The social housing offshoot of a £1.6bn real estate investment fund has struck its second deal with a housing association.
The Cheyne Social Property Impact Fund has partnered Bristol-based United Communities to fund 161 new homes in the city’s Southmead area, with nearly 70 per cent to be made available at sub-market rents.
The scheme will also feature what is claimed to be the UK’s first private sector rent-to-buy housing.
Shamez Alibhai, head of the Cheyne Social Property Impact Fund, said the rent-to-buy offering is aimed at getting young people onto the housing ladder “within five years”.
Public benefit investment company Bristol & Bath Regional Capital (BBRC) is also a partner on the Elderberry Walk development. Along with 1,800-home United Communities, BBRC will ensure existing residents and key workers in the area are offered first refusal to buy or rent the new homes.

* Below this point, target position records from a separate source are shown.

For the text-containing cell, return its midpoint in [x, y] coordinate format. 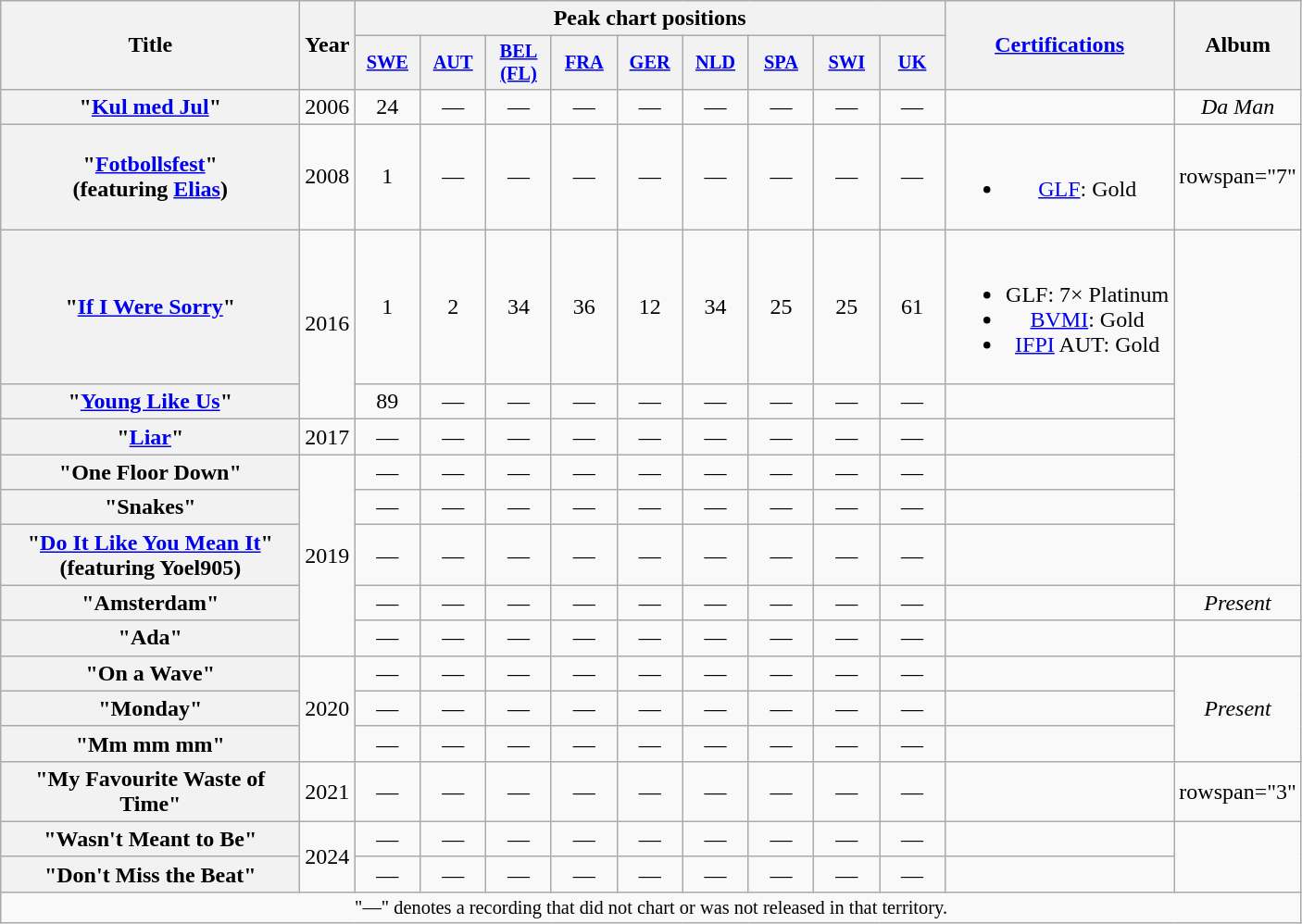
"Wasn't Meant to Be" [150, 839]
89 [387, 402]
UK [913, 63]
61 [913, 307]
2020 [328, 708]
NLD [715, 63]
"If I Were Sorry" [150, 307]
"Liar" [150, 437]
"—" denotes a recording that did not chart or was not released in that territory. [652, 908]
"Fotbollsfest"(featuring Elias) [150, 178]
"Ada" [150, 638]
2008 [328, 178]
SWE [387, 63]
2 [454, 307]
Album [1238, 45]
"Amsterdam" [150, 603]
2019 [328, 556]
Da Man [1238, 106]
"Young Like Us" [150, 402]
"Snakes" [150, 507]
"Don't Miss the Beat" [150, 874]
Certifications [1059, 45]
Year [328, 45]
"Monday" [150, 708]
36 [583, 307]
rowspan="3" [1238, 791]
GER [650, 63]
BEL (FL) [519, 63]
rowspan="7" [1238, 178]
GLF: 7× PlatinumBVMI: GoldIFPI AUT: Gold [1059, 307]
Peak chart positions [650, 19]
"Kul med Jul" [150, 106]
GLF: Gold [1059, 178]
24 [387, 106]
"Do It Like You Mean It"(featuring Yoel905) [150, 556]
"Mm mm mm" [150, 744]
2024 [328, 857]
2006 [328, 106]
"My Favourite Waste of Time" [150, 791]
AUT [454, 63]
FRA [583, 63]
SWI [846, 63]
2017 [328, 437]
12 [650, 307]
2021 [328, 791]
SPA [782, 63]
Title [150, 45]
2016 [328, 324]
"On a Wave" [150, 673]
"One Floor Down" [150, 472]
Search for the cell housing the specified text and yield its (x, y) center coordinate. 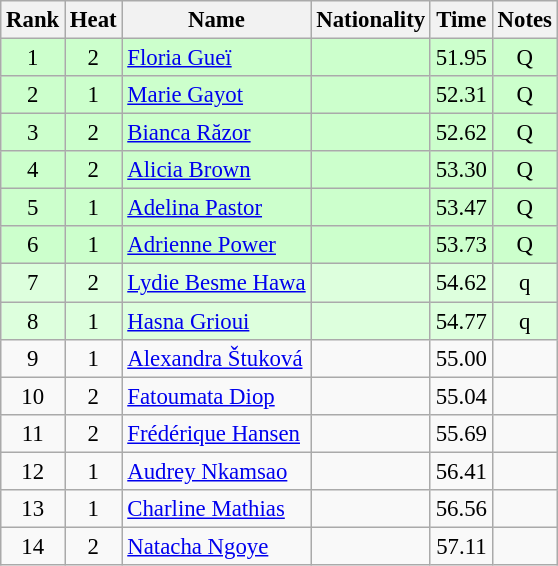
57.11 (461, 546)
14 (33, 546)
Adelina Pastor (216, 208)
Charline Mathias (216, 509)
12 (33, 471)
55.69 (461, 433)
51.95 (461, 58)
Frédérique Hansen (216, 433)
13 (33, 509)
Adrienne Power (216, 245)
53.47 (461, 208)
Time (461, 20)
54.77 (461, 321)
Fatoumata Diop (216, 396)
5 (33, 208)
10 (33, 396)
Name (216, 20)
Notes (524, 20)
52.62 (461, 133)
55.04 (461, 396)
Alicia Brown (216, 170)
7 (33, 283)
Lydie Besme Hawa (216, 283)
Marie Gayot (216, 95)
Alexandra Štuková (216, 358)
54.62 (461, 283)
11 (33, 433)
56.41 (461, 471)
53.73 (461, 245)
9 (33, 358)
Rank (33, 20)
Audrey Nkamsao (216, 471)
55.00 (461, 358)
Heat (94, 20)
Floria Gueï (216, 58)
Nationality (370, 20)
Hasna Grioui (216, 321)
53.30 (461, 170)
52.31 (461, 95)
56.56 (461, 509)
8 (33, 321)
Bianca Răzor (216, 133)
4 (33, 170)
Natacha Ngoye (216, 546)
6 (33, 245)
3 (33, 133)
Extract the [X, Y] coordinate from the center of the cell holding the provided text.  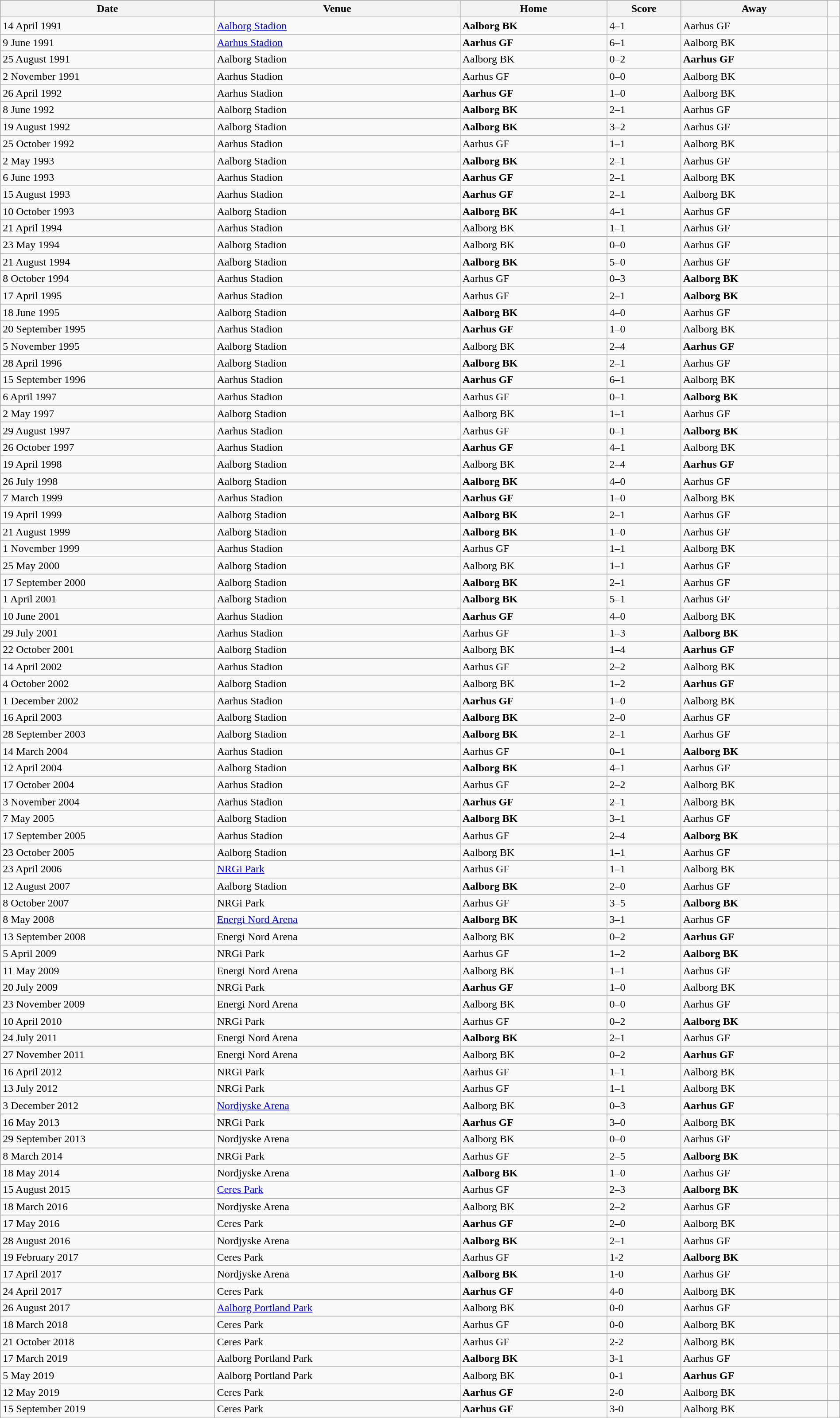
13 September 2008 [107, 936]
18 March 2018 [107, 1324]
23 April 2006 [107, 869]
9 June 1991 [107, 43]
27 November 2011 [107, 1054]
25 August 1991 [107, 59]
18 June 1995 [107, 312]
0-1 [644, 1375]
21 October 2018 [107, 1341]
28 September 2003 [107, 734]
1–4 [644, 649]
29 August 1997 [107, 430]
3–2 [644, 127]
21 April 1994 [107, 228]
7 May 2005 [107, 818]
3-0 [644, 1408]
13 July 2012 [107, 1088]
5–0 [644, 262]
16 May 2013 [107, 1122]
21 August 1999 [107, 532]
2 November 1991 [107, 76]
16 April 2003 [107, 717]
2-0 [644, 1392]
Away [754, 9]
8 October 1994 [107, 279]
Home [533, 9]
1–3 [644, 633]
1 April 2001 [107, 599]
17 April 2017 [107, 1273]
3-1 [644, 1358]
6 April 1997 [107, 397]
10 October 1993 [107, 211]
5–1 [644, 599]
2 May 1993 [107, 160]
1-0 [644, 1273]
19 April 1999 [107, 515]
2 May 1997 [107, 413]
17 September 2005 [107, 835]
25 October 1992 [107, 144]
3–0 [644, 1122]
8 March 2014 [107, 1155]
8 October 2007 [107, 902]
10 April 2010 [107, 1020]
18 May 2014 [107, 1172]
29 September 2013 [107, 1139]
14 April 1991 [107, 26]
7 March 1999 [107, 498]
22 October 2001 [107, 649]
20 July 2009 [107, 987]
11 May 2009 [107, 970]
8 May 2008 [107, 919]
15 August 1993 [107, 194]
29 July 2001 [107, 633]
15 September 1996 [107, 380]
28 August 2016 [107, 1240]
2-2 [644, 1341]
14 March 2004 [107, 751]
28 April 1996 [107, 363]
21 August 1994 [107, 262]
18 March 2016 [107, 1206]
17 May 2016 [107, 1223]
12 August 2007 [107, 886]
6 June 1993 [107, 177]
1 December 2002 [107, 700]
Date [107, 9]
4 October 2002 [107, 683]
15 August 2015 [107, 1189]
12 April 2004 [107, 768]
12 May 2019 [107, 1392]
23 May 1994 [107, 245]
5 May 2019 [107, 1375]
19 February 2017 [107, 1256]
Venue [337, 9]
25 May 2000 [107, 565]
3 December 2012 [107, 1105]
2–3 [644, 1189]
17 March 2019 [107, 1358]
8 June 1992 [107, 110]
23 November 2009 [107, 1003]
1 November 1999 [107, 548]
19 August 1992 [107, 127]
17 April 1995 [107, 296]
10 June 2001 [107, 616]
16 April 2012 [107, 1071]
15 September 2019 [107, 1408]
19 April 1998 [107, 464]
5 November 1995 [107, 346]
26 August 2017 [107, 1307]
1-2 [644, 1256]
Score [644, 9]
26 April 1992 [107, 93]
3–5 [644, 902]
17 October 2004 [107, 785]
4-0 [644, 1291]
5 April 2009 [107, 953]
14 April 2002 [107, 666]
23 October 2005 [107, 852]
26 July 1998 [107, 481]
24 April 2017 [107, 1291]
24 July 2011 [107, 1038]
3 November 2004 [107, 801]
2–5 [644, 1155]
17 September 2000 [107, 582]
26 October 1997 [107, 447]
20 September 1995 [107, 329]
Provide the (x, y) coordinate of the cell's center where the given text is located.  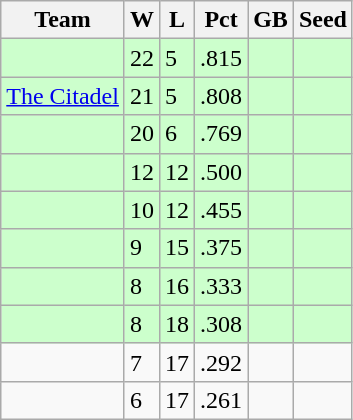
.500 (222, 172)
.375 (222, 248)
Pct (222, 20)
.333 (222, 286)
21 (142, 96)
Seed (322, 20)
The Citadel (63, 96)
.455 (222, 210)
10 (142, 210)
20 (142, 134)
.769 (222, 134)
16 (178, 286)
22 (142, 58)
L (178, 20)
Team (63, 20)
18 (178, 324)
15 (178, 248)
.808 (222, 96)
.292 (222, 362)
9 (142, 248)
.815 (222, 58)
.261 (222, 400)
GB (271, 20)
.308 (222, 324)
7 (142, 362)
W (142, 20)
Scan for the cell matching the given text and deliver its [x, y] coordinate at center. 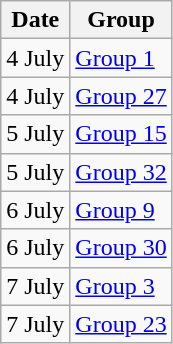
Group 9 [121, 210]
Group 30 [121, 248]
Group 23 [121, 324]
Group 15 [121, 134]
Group 27 [121, 96]
Group 3 [121, 286]
Group [121, 20]
Date [36, 20]
Group 1 [121, 58]
Group 32 [121, 172]
Pinpoint the cell where the given text exists, returning its (x, y) midpoint coordinate. 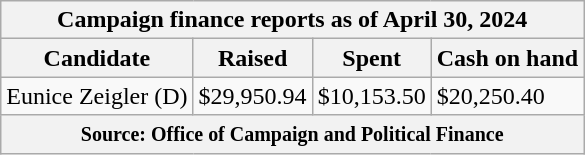
Raised (252, 58)
$20,250.40 (507, 96)
$10,153.50 (372, 96)
Source: Office of Campaign and Political Finance (292, 134)
Campaign finance reports as of April 30, 2024 (292, 20)
Spent (372, 58)
$29,950.94 (252, 96)
Candidate (97, 58)
Eunice Zeigler (D) (97, 96)
Cash on hand (507, 58)
Detect which cell encompasses the target text, then output its (X, Y) center coordinate. 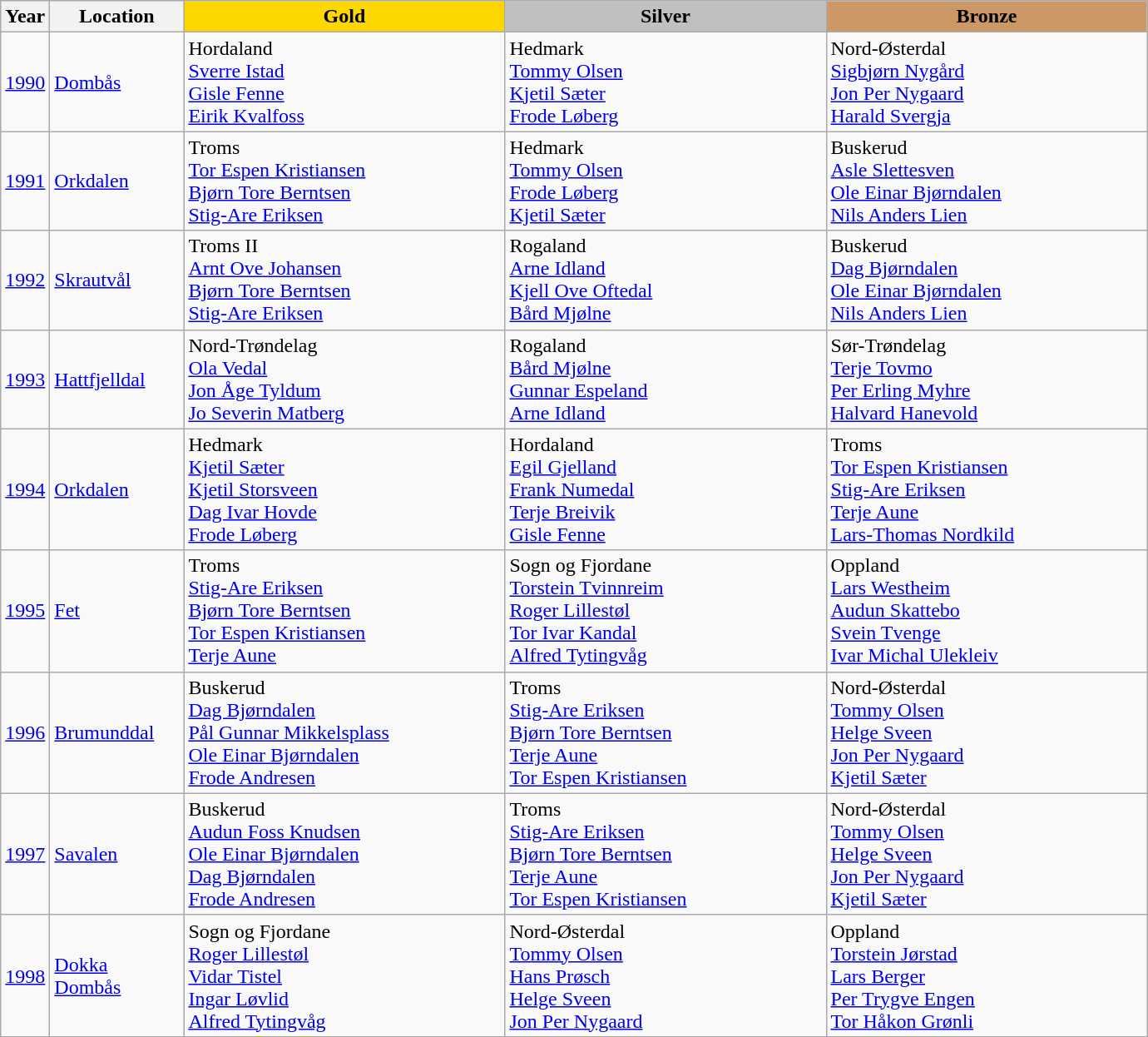
HedmarkKjetil SæterKjetil StorsveenDag Ivar HovdeFrode Løberg (344, 489)
Dombås (116, 82)
1992 (25, 280)
Silver (666, 17)
HedmarkTommy OlsenFrode LøbergKjetil Sæter (666, 181)
BuskerudDag BjørndalenOle Einar BjørndalenNils Anders Lien (987, 280)
Skrautvål (116, 280)
BuskerudDag BjørndalenPål Gunnar MikkelsplassOle Einar BjørndalenFrode Andresen (344, 732)
Year (25, 17)
RogalandArne IdlandKjell Ove OftedalBård Mjølne (666, 280)
TromsTor Espen KristiansenBjørn Tore BerntsenStig-Are Eriksen (344, 181)
1990 (25, 82)
Sogn og FjordaneTorstein TvinnreimRoger LillestølTor Ivar KandalAlfred Tytingvåg (666, 611)
Sør-TrøndelagTerje TovmoPer Erling MyhreHalvard Hanevold (987, 379)
BuskerudAudun Foss KnudsenOle Einar BjørndalenDag BjørndalenFrode Andresen (344, 854)
Nord-ØsterdalSigbjørn NygårdJon Per NygaardHarald Svergja (987, 82)
Gold (344, 17)
TromsStig-Are EriksenBjørn Tore BerntsenTor Espen KristiansenTerje Aune (344, 611)
HordalandSverre IstadGisle FenneEirik Kvalfoss (344, 82)
1996 (25, 732)
HedmarkTommy OlsenKjetil SæterFrode Løberg (666, 82)
RogalandBård MjølneGunnar EspelandArne Idland (666, 379)
Bronze (987, 17)
1998 (25, 975)
1995 (25, 611)
Nord-ØsterdalTommy OlsenHans PrøschHelge SveenJon Per Nygaard (666, 975)
Fet (116, 611)
OpplandTorstein JørstadLars BergerPer Trygve EngenTor Håkon Grønli (987, 975)
1997 (25, 854)
1994 (25, 489)
Location (116, 17)
Nord-TrøndelagOla VedalJon Åge TyldumJo Severin Matberg (344, 379)
1991 (25, 181)
Savalen (116, 854)
HordalandEgil GjellandFrank NumedalTerje BreivikGisle Fenne (666, 489)
Sogn og FjordaneRoger LillestølVidar TistelIngar LøvlidAlfred Tytingvåg (344, 975)
BuskerudAsle SlettesvenOle Einar BjørndalenNils Anders Lien (987, 181)
Troms IIArnt Ove JohansenBjørn Tore BerntsenStig-Are Eriksen (344, 280)
Brumunddal (116, 732)
Hattfjelldal (116, 379)
OpplandLars WestheimAudun SkatteboSvein TvengeIvar Michal Ulekleiv (987, 611)
DokkaDombås (116, 975)
TromsTor Espen KristiansenStig-Are EriksenTerje AuneLars-Thomas Nordkild (987, 489)
1993 (25, 379)
Search for the cell housing the specified text and yield its [X, Y] center coordinate. 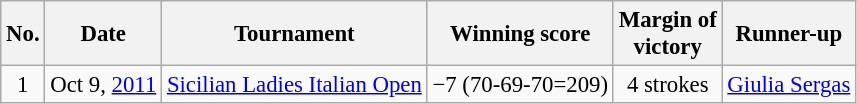
Oct 9, 2011 [104, 85]
4 strokes [668, 85]
Winning score [520, 34]
1 [23, 85]
Tournament [295, 34]
Date [104, 34]
Margin ofvictory [668, 34]
−7 (70-69-70=209) [520, 85]
Runner-up [789, 34]
Giulia Sergas [789, 85]
Sicilian Ladies Italian Open [295, 85]
No. [23, 34]
Pinpoint the cell where the given text exists, returning its (x, y) midpoint coordinate. 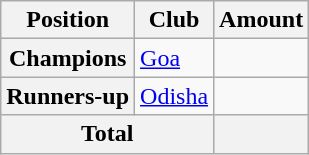
Position (68, 20)
Total (108, 134)
Amount (262, 20)
Club (174, 20)
Goa (174, 58)
Runners-up (68, 96)
Champions (68, 58)
Odisha (174, 96)
Scan for the cell matching the given text and deliver its (x, y) coordinate at center. 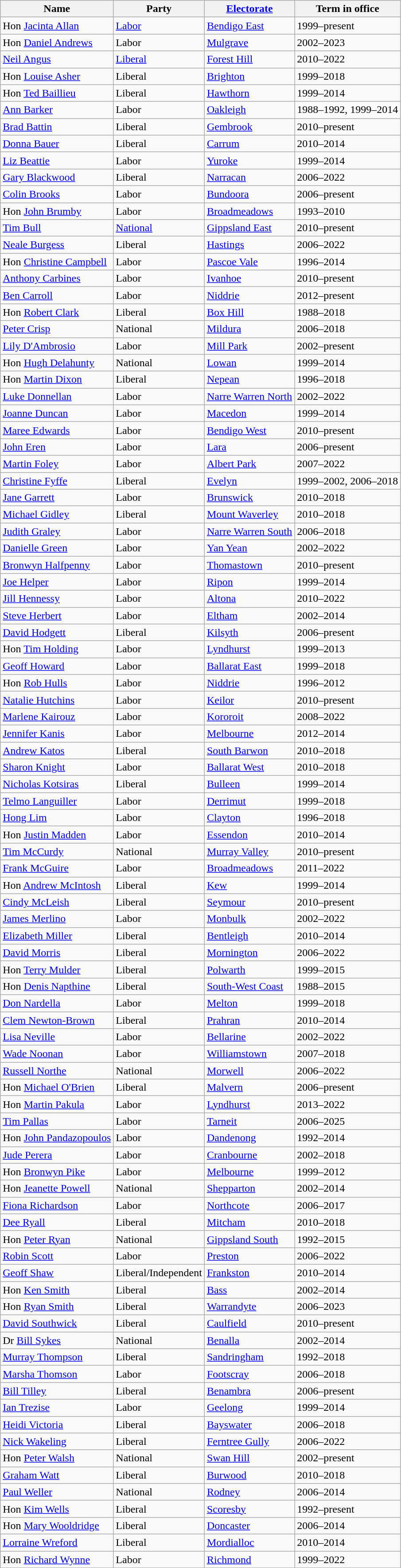
Thomastown (249, 565)
Maree Edwards (57, 430)
Liz Beattie (57, 160)
Cranbourne (249, 1156)
Peter Crisp (57, 329)
Macedon (249, 413)
South-West Coast (249, 987)
Clem Newton-Brown (57, 1020)
Cindy McLeish (57, 903)
Hon Tim Holding (57, 650)
Natalie Hutchins (57, 700)
Bendigo East (249, 26)
Brad Battin (57, 127)
2007–2018 (347, 1055)
1996–2012 (347, 683)
Sharon Knight (57, 768)
Hon Rob Hulls (57, 683)
2006–2017 (347, 1206)
Mitcham (249, 1223)
Jennifer Kanis (57, 734)
Frank McGuire (57, 869)
Murray Thompson (57, 1358)
Swan Hill (249, 1459)
Martin Foley (57, 464)
Jane Garrett (57, 498)
2006–2025 (347, 1122)
Hon Ryan Smith (57, 1308)
Mount Waverley (249, 515)
Brighton (249, 76)
Telmo Languiller (57, 802)
1999–2012 (347, 1172)
Wade Noonan (57, 1055)
Malvern (249, 1088)
Hon Martin Pakula (57, 1105)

The scheme, on the site of a former primary school, was announced just weeks after Cheyne Social Property Impact Fund unveiled the first homes to be made available from its first partnership with a housing association.
The Dun Works scheme at Kelham Island in Sheffield has been developed alongside South Yorkshire Housing Association. It will deliver 225 homes for rent, with 35 per cent of these for people earning less than £25,000. As with the Bristol scheme, these homes will be targeted at key workers.
The progress on these two partnerships comes after Homes England told Social Housing that its partnership with Cheyne Social Property Impact Fund’s parent company Cheyne Capital had stalled.
Gordon More, Homes England’s chief investment officer, said that the New Communities Partnership (NCP), launched in 2016 as a partnership between Cheyne, Kier Living, Lloyds Bank and Homes England’s predecessor the Homes and Communities Agency, had found “no fundable transactions”.
The lease-based model sought to build 10,000 homes using council land.
However, Mr Alibhai has hit back at suggestions the model has proven unsuccessful, claiming the 10,000-home target is still achievable.
“This is a new delivery model for councils and as such it is to be expected that the amount of time from idea to implementation will be longer than for a traditional development process,” he said.
It is understood that the partnership is in negotiations over three separate deals in the South of England, each of which could deliver around 200 rented homes.
Mr Alibhai also said the progress Cheyne has made on its partnerships with housing associations showed the council model is still viable.
“There’s a direct relationship between the NCP model and what we’re doing in Sheffield because they show we can break down the monochrome view around rental property.
“A traditional developer [on this site] would have been 100 per cent private rented sector. We want to offer as many rungs on the rental ladder as possible, such as discounted rent for people on low incomes.”